> [Exercise material]:
-*-

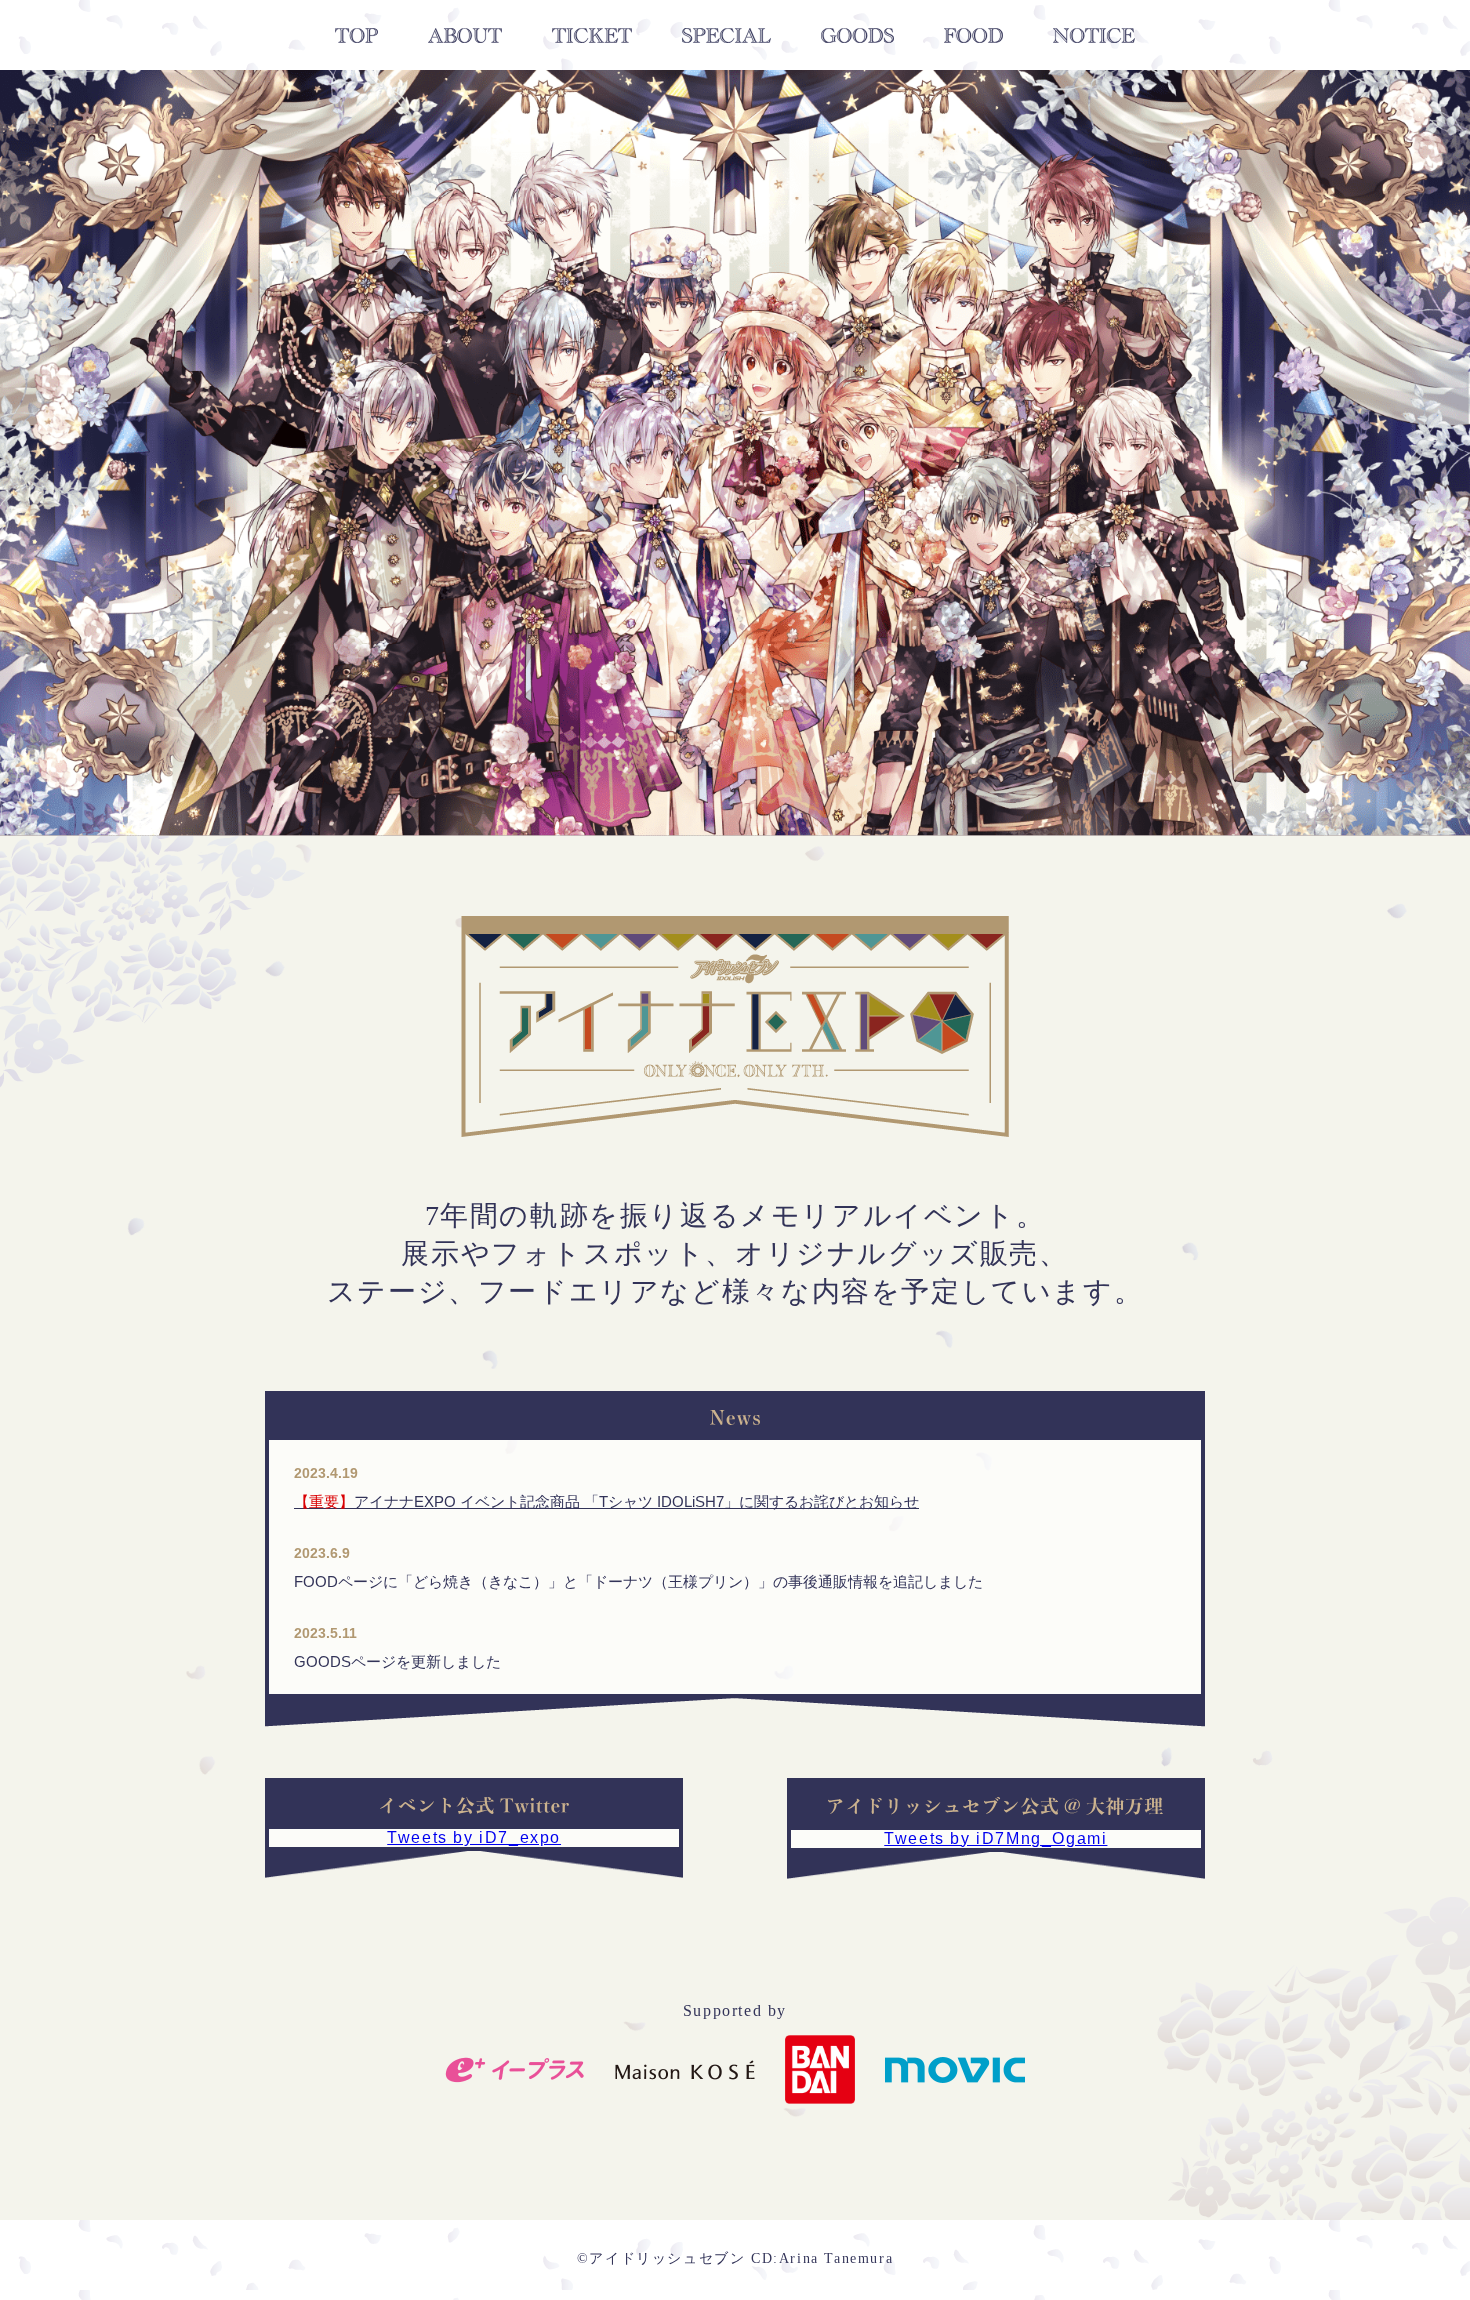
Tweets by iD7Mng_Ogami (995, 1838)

-*-

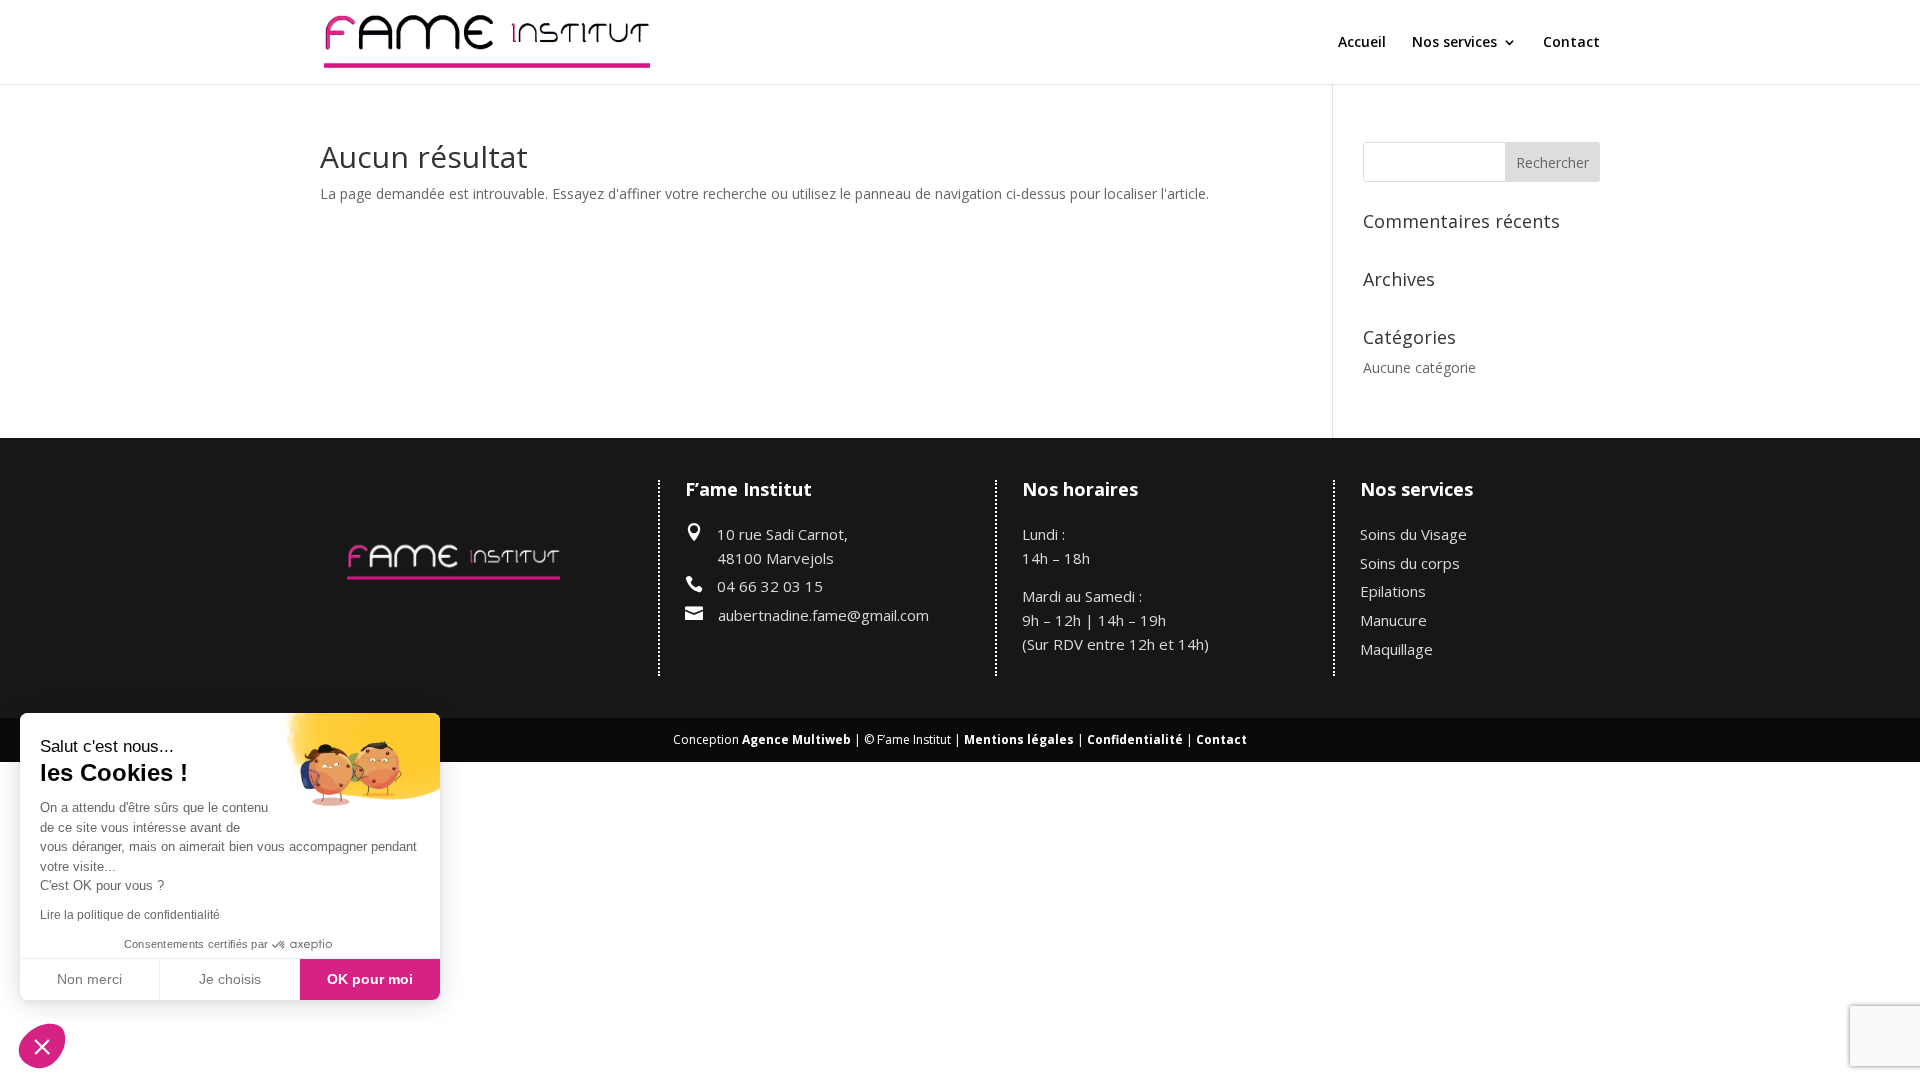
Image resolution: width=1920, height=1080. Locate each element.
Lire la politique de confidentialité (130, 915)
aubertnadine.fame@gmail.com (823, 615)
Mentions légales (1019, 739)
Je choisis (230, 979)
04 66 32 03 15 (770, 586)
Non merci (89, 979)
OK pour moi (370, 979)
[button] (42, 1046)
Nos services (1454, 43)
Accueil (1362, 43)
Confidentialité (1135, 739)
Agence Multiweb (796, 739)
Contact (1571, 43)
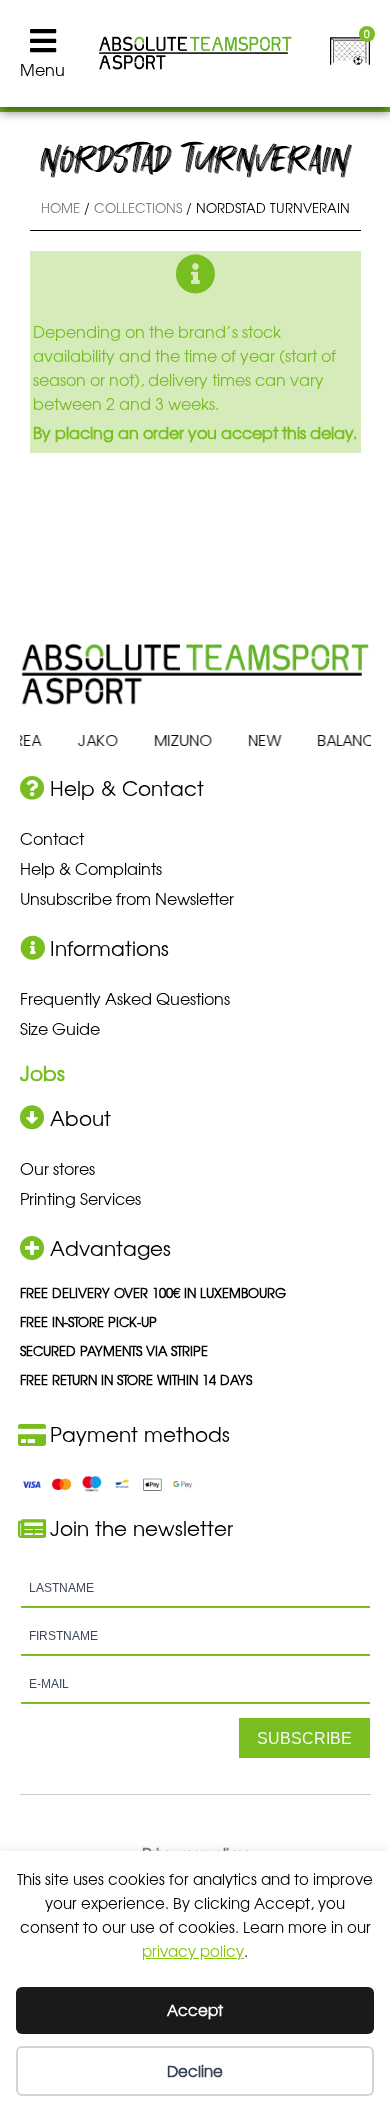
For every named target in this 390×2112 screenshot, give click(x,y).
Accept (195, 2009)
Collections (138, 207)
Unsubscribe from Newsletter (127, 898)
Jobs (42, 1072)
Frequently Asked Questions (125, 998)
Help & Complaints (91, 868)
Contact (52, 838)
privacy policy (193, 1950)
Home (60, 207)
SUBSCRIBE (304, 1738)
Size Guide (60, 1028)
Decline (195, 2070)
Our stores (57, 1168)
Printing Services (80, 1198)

-*-

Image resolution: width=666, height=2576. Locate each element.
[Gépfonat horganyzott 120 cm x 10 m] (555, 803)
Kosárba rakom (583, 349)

-*-

> [Exercise requirements]: What lines in the data above carry "width"? Return them all.

> [Your solution]:
Image resolution: width=1920, height=1080. Locate each element.
Image resolution: width=666, height=2576. Locate each element.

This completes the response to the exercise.